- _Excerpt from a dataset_
* Start *

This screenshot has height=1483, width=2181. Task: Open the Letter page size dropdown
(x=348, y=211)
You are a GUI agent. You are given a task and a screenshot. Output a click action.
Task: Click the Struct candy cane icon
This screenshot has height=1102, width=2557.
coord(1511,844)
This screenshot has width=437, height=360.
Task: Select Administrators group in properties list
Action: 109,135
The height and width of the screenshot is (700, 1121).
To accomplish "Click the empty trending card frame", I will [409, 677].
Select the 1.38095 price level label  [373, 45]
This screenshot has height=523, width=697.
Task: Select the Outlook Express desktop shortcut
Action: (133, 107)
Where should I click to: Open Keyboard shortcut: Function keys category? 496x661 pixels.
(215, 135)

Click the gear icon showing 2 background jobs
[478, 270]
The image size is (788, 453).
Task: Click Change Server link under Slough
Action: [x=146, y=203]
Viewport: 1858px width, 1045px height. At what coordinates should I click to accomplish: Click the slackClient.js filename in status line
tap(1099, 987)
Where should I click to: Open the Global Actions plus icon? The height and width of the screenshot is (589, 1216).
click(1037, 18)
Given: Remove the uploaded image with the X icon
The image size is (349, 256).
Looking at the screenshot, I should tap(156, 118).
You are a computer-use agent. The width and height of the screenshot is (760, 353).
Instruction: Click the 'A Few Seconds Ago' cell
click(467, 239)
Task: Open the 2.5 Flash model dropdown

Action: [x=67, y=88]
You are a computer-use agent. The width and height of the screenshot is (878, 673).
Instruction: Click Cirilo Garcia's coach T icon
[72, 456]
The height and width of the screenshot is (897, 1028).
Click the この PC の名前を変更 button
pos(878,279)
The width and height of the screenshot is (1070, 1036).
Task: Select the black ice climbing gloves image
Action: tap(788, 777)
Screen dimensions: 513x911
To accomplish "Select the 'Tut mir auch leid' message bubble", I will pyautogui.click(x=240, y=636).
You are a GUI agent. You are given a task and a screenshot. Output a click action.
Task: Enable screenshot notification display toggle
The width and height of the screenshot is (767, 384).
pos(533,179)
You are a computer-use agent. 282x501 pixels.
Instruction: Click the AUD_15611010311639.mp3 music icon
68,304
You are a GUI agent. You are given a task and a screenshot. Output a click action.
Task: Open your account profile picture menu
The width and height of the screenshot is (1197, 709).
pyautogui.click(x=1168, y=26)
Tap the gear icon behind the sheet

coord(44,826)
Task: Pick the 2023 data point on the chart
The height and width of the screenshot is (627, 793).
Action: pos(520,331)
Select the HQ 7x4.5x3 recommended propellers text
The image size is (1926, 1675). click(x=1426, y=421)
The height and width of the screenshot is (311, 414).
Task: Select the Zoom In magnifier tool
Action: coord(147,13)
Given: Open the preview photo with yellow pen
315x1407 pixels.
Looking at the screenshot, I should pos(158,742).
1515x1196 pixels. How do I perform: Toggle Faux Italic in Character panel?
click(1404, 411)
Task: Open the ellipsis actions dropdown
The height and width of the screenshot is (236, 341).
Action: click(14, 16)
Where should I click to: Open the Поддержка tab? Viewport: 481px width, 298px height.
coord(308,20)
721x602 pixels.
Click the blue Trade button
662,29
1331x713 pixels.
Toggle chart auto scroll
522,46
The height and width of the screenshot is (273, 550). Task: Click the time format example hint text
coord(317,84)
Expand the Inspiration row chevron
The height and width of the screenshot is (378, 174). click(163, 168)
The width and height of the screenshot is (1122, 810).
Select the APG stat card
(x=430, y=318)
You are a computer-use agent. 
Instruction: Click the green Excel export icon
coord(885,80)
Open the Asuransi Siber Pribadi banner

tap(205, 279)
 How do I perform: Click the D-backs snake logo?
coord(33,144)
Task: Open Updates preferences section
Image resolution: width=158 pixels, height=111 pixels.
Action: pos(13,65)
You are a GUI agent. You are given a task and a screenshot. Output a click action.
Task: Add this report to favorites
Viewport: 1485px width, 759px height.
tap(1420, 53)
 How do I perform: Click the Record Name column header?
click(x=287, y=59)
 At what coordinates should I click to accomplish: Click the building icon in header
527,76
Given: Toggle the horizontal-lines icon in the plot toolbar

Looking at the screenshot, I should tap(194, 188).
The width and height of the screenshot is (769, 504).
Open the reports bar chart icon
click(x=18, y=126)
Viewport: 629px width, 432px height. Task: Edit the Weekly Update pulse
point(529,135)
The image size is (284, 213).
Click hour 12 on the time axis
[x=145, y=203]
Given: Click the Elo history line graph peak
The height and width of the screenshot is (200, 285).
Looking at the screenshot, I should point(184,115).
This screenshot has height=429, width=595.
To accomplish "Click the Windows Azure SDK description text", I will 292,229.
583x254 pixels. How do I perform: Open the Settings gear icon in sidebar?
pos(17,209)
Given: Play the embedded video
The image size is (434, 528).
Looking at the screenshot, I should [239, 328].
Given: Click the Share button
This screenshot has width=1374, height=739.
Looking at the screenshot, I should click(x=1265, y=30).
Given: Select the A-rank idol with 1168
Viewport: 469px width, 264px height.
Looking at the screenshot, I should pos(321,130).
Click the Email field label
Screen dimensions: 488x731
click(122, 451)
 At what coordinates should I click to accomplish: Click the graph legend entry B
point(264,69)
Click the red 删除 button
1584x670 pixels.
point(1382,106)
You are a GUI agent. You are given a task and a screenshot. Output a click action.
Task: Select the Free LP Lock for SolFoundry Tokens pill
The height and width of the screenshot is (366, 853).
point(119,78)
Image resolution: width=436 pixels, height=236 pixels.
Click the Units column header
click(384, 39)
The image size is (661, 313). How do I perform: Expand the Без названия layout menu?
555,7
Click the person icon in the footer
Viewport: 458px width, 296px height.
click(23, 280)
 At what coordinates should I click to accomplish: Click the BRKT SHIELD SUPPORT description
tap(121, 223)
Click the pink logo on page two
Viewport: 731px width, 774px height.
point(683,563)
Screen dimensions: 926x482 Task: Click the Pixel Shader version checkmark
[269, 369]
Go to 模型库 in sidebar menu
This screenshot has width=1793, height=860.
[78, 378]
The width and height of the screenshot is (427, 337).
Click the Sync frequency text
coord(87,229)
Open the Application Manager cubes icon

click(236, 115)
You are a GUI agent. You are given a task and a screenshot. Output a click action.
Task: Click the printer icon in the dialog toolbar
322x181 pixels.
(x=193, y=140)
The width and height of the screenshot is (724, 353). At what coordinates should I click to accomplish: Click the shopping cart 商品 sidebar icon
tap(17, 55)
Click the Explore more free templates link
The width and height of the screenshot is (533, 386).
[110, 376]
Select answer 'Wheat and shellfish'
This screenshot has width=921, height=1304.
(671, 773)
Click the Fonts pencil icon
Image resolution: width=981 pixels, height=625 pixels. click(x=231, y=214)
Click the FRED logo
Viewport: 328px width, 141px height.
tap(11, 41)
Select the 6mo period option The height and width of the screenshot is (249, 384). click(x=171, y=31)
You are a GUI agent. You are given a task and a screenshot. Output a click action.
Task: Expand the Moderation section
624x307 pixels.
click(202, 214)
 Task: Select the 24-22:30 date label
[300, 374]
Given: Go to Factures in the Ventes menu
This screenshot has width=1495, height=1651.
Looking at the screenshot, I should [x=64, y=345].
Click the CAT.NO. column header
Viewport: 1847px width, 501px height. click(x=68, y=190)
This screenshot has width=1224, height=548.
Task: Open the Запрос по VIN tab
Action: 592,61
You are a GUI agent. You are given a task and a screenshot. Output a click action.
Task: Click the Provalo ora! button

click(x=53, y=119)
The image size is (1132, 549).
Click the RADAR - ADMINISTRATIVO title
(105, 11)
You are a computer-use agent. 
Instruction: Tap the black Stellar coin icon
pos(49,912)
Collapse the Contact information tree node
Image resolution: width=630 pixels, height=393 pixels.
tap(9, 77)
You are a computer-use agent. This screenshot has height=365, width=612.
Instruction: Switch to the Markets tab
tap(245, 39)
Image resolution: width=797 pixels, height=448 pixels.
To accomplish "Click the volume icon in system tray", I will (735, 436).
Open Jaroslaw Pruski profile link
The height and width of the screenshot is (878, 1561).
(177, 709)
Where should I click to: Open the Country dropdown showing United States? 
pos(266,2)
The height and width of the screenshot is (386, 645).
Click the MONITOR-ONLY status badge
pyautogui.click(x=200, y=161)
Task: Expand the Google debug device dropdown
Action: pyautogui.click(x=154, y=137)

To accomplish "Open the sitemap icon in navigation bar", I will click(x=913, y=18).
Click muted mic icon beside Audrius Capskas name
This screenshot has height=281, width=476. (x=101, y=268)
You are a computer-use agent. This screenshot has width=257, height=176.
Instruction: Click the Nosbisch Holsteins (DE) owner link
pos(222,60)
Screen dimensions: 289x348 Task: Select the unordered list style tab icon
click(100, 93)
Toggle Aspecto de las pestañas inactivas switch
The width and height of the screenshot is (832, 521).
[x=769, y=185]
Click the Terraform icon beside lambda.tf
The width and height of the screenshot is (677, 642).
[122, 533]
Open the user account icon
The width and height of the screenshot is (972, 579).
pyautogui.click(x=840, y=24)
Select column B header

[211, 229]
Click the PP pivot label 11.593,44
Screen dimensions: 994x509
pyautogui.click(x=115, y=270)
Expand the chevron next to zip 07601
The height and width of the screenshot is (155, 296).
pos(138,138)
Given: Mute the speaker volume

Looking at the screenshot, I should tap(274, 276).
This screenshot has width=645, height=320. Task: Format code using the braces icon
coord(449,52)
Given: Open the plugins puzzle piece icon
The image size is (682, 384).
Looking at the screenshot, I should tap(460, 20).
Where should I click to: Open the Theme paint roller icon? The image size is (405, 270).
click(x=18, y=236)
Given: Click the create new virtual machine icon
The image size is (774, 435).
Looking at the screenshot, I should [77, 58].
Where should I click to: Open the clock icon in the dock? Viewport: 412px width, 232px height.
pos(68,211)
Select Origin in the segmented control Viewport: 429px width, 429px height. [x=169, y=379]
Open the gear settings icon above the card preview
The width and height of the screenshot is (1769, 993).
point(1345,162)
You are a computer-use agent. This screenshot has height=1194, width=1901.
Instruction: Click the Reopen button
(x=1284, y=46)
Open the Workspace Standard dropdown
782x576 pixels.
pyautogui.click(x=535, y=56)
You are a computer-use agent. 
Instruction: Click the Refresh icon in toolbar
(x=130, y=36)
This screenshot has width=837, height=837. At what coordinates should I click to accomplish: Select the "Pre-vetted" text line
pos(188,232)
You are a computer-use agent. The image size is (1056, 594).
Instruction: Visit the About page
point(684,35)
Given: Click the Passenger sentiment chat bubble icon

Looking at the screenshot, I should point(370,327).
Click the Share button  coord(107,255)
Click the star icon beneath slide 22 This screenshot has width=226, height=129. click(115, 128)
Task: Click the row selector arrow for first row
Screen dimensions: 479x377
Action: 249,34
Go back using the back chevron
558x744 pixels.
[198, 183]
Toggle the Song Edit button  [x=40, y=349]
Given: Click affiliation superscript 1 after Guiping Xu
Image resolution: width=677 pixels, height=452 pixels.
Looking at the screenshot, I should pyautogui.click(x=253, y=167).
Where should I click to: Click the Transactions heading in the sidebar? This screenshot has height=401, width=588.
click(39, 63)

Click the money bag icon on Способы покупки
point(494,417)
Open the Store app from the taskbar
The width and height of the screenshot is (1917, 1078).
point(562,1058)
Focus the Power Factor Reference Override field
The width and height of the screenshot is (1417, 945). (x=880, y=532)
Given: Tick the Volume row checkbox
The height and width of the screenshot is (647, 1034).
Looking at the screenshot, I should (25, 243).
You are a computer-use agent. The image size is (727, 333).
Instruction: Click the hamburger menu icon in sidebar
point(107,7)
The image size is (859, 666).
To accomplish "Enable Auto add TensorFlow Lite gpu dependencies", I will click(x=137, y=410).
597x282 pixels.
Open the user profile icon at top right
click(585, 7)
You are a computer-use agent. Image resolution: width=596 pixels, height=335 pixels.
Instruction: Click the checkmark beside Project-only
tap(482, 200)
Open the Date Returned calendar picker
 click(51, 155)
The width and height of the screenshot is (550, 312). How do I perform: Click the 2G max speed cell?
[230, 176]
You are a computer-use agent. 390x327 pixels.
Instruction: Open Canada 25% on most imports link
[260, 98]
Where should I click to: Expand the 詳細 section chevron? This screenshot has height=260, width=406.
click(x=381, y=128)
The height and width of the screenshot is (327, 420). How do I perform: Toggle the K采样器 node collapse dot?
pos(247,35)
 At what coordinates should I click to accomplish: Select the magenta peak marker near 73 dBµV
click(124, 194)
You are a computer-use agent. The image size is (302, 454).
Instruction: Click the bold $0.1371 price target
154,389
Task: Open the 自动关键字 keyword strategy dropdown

* End *

- _THE EXERCISE_
Please identify every line in the data above that contains the word "black", and copy each one. Match case exactly.

- _TASK SOLUTION_
Task: Select the black ice climbing gloves image
Instruction: Tap the black Stellar coin icon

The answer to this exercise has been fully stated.